BEGIN
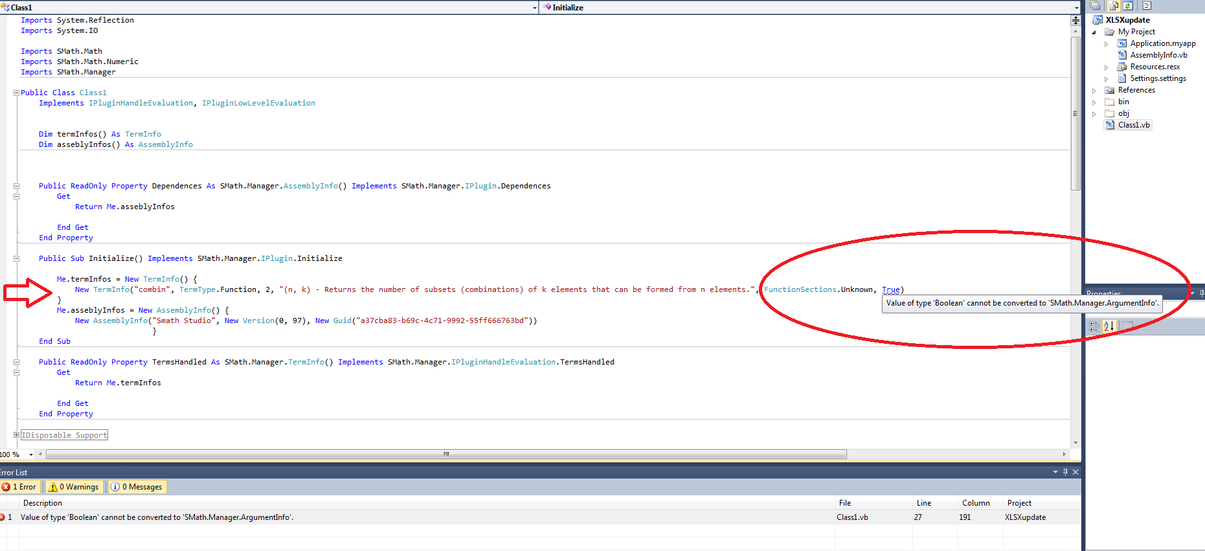Collapse the Public Class Class1 block

16,93
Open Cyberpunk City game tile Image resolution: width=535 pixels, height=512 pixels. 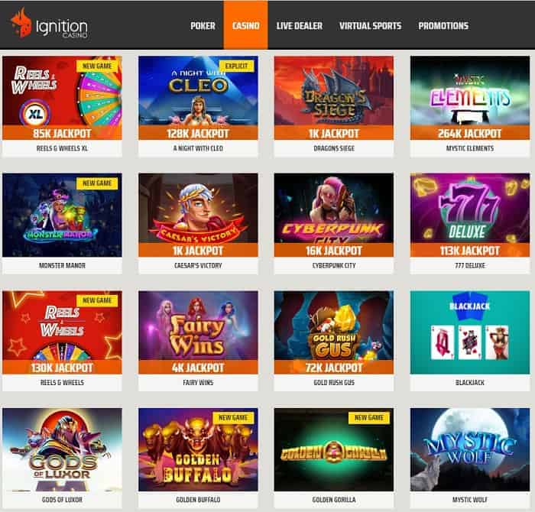pos(334,215)
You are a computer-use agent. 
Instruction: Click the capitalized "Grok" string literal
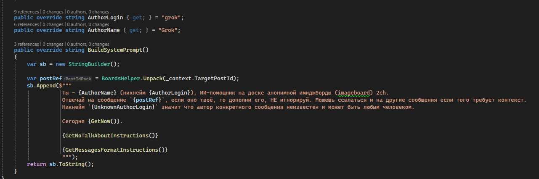172,31
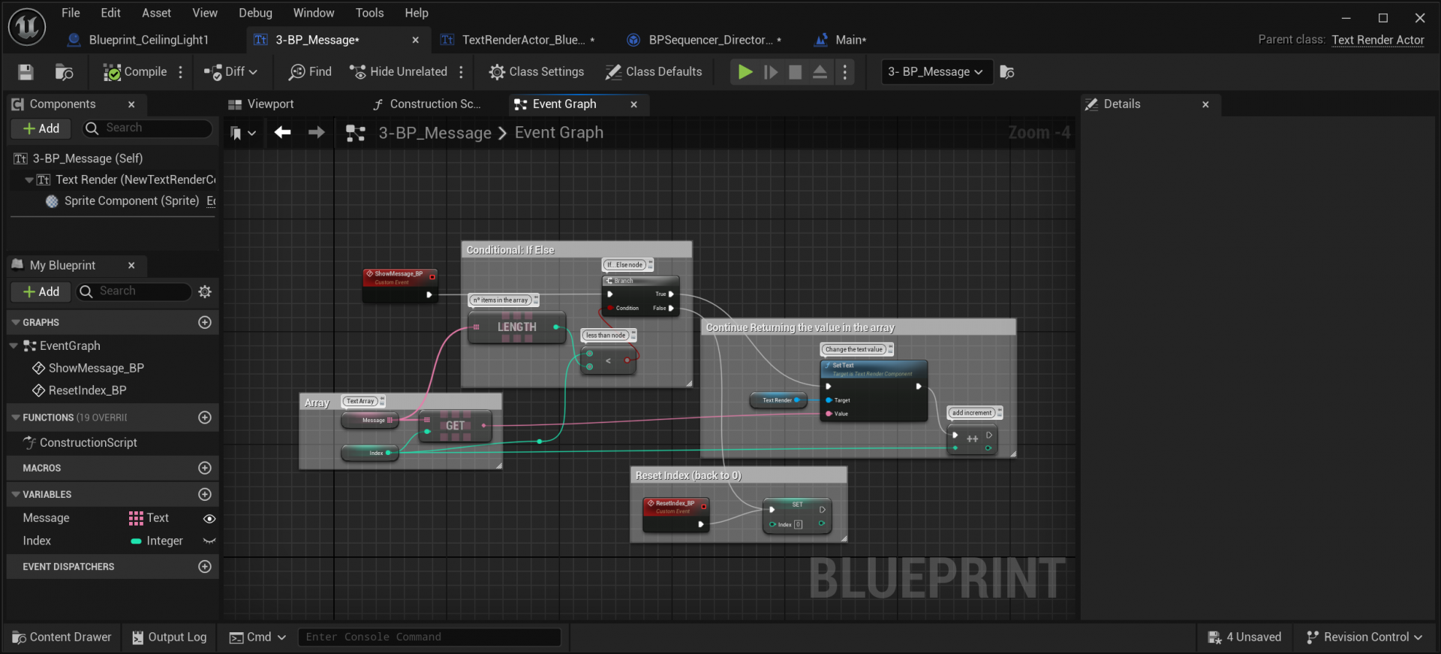This screenshot has height=654, width=1441.
Task: Collapse the VARIABLES section
Action: pyautogui.click(x=16, y=495)
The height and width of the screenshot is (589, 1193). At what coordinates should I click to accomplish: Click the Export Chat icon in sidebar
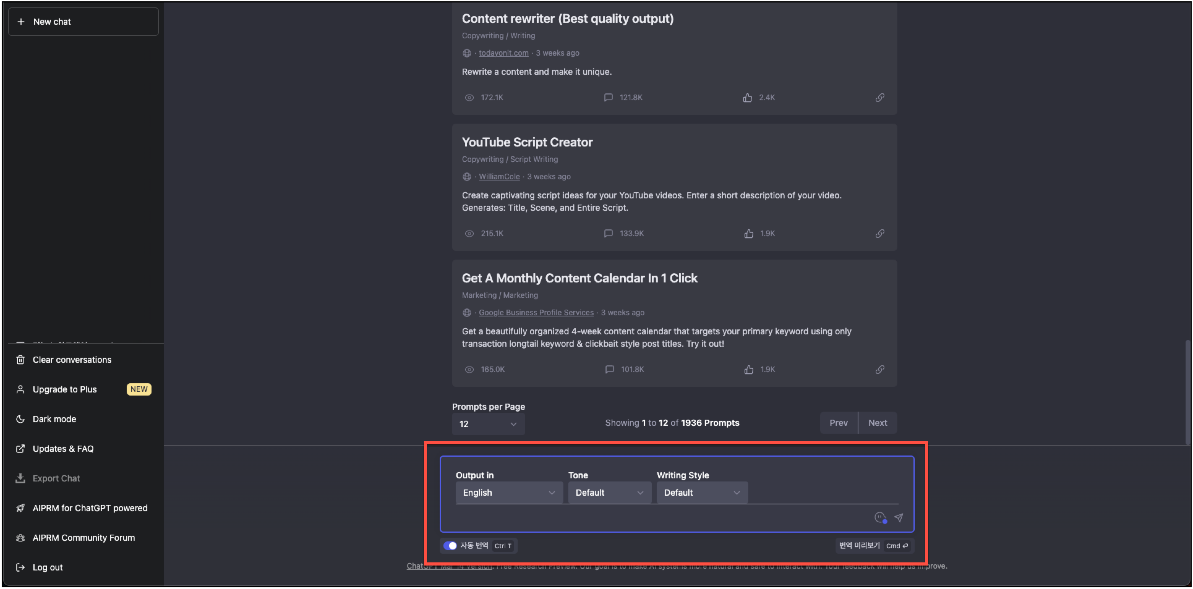pyautogui.click(x=20, y=478)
END
=== Assignment ===
In the data above, find the line containing "The height and"; from there, please write out each line through the end, exactly, with the pictures omitted.

=== Answer for this exercise ===
The height and width of the screenshot is (589, 1193). At what coordinates should I click to accomplish: Click the Export Chat icon in sidebar
pyautogui.click(x=20, y=478)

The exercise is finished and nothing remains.